- _Entries provided_
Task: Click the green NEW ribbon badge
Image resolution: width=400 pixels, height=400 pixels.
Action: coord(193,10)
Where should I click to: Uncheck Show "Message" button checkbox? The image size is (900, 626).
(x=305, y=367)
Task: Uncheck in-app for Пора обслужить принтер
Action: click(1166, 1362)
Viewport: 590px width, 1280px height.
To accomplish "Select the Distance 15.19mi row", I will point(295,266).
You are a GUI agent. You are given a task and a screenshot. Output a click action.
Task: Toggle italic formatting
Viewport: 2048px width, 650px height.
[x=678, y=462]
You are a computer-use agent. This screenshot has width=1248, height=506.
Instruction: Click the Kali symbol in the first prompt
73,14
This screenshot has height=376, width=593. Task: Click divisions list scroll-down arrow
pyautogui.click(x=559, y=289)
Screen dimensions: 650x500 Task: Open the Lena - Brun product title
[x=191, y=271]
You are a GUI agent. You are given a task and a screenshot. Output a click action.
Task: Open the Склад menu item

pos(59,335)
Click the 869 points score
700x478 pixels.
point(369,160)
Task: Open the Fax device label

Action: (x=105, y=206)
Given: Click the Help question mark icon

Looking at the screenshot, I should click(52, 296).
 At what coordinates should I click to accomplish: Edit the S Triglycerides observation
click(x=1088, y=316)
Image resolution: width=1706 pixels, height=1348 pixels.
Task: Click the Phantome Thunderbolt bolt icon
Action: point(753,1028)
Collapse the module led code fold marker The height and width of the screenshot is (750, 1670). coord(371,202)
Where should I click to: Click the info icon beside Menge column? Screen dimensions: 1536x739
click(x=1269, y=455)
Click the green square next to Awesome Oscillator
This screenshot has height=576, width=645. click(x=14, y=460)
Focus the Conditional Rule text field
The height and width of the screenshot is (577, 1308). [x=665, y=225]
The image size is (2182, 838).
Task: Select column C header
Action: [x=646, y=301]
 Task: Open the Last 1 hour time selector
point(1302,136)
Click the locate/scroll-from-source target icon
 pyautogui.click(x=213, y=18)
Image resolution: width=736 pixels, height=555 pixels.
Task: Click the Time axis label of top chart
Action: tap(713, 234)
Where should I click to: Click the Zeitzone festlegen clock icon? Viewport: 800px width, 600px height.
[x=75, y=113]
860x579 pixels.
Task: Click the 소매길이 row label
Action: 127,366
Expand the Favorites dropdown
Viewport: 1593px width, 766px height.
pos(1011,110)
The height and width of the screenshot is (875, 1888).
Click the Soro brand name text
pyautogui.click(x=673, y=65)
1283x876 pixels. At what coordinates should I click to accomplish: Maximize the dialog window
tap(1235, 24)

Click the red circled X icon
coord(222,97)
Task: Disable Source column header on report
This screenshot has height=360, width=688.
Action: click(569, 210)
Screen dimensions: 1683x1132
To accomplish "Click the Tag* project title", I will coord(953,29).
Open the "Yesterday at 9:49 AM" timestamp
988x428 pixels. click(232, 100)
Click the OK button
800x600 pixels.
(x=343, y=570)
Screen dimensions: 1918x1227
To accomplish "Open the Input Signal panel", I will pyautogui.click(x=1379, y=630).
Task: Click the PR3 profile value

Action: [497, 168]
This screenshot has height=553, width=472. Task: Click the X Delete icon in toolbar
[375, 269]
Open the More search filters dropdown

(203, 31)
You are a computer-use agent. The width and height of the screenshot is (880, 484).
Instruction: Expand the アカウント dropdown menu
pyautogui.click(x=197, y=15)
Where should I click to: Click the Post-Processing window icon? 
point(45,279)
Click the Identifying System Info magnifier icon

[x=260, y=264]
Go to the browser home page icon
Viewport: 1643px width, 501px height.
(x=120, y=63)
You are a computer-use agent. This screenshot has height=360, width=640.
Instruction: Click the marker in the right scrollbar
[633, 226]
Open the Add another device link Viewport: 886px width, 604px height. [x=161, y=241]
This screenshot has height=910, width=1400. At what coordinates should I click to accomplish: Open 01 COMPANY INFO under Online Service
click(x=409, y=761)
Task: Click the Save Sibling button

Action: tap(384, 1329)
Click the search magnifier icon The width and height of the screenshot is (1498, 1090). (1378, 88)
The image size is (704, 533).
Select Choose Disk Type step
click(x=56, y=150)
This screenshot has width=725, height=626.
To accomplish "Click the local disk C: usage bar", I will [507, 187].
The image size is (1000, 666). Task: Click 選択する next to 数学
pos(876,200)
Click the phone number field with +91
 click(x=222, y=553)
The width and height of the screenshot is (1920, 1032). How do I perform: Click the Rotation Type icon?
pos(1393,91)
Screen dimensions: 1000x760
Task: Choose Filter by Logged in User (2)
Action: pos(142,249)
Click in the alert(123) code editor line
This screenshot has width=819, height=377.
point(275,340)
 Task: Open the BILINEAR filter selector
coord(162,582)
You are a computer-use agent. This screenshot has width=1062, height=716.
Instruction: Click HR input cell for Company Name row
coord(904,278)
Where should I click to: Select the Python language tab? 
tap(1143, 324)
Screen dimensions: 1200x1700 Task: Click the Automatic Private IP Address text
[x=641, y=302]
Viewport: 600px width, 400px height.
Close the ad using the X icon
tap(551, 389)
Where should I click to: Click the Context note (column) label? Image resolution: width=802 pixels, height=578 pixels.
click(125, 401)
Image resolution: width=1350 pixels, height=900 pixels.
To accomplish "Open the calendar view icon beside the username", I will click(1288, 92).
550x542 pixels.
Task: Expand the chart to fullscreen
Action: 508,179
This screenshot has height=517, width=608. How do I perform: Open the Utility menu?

- _The task_
Which lines of the records above contain the word "code"? Report each one.

- _Solution to this exercise_
Collapse the module led code fold marker The height and width of the screenshot is (750, 1670). coord(371,202)
Click in the alert(123) code editor line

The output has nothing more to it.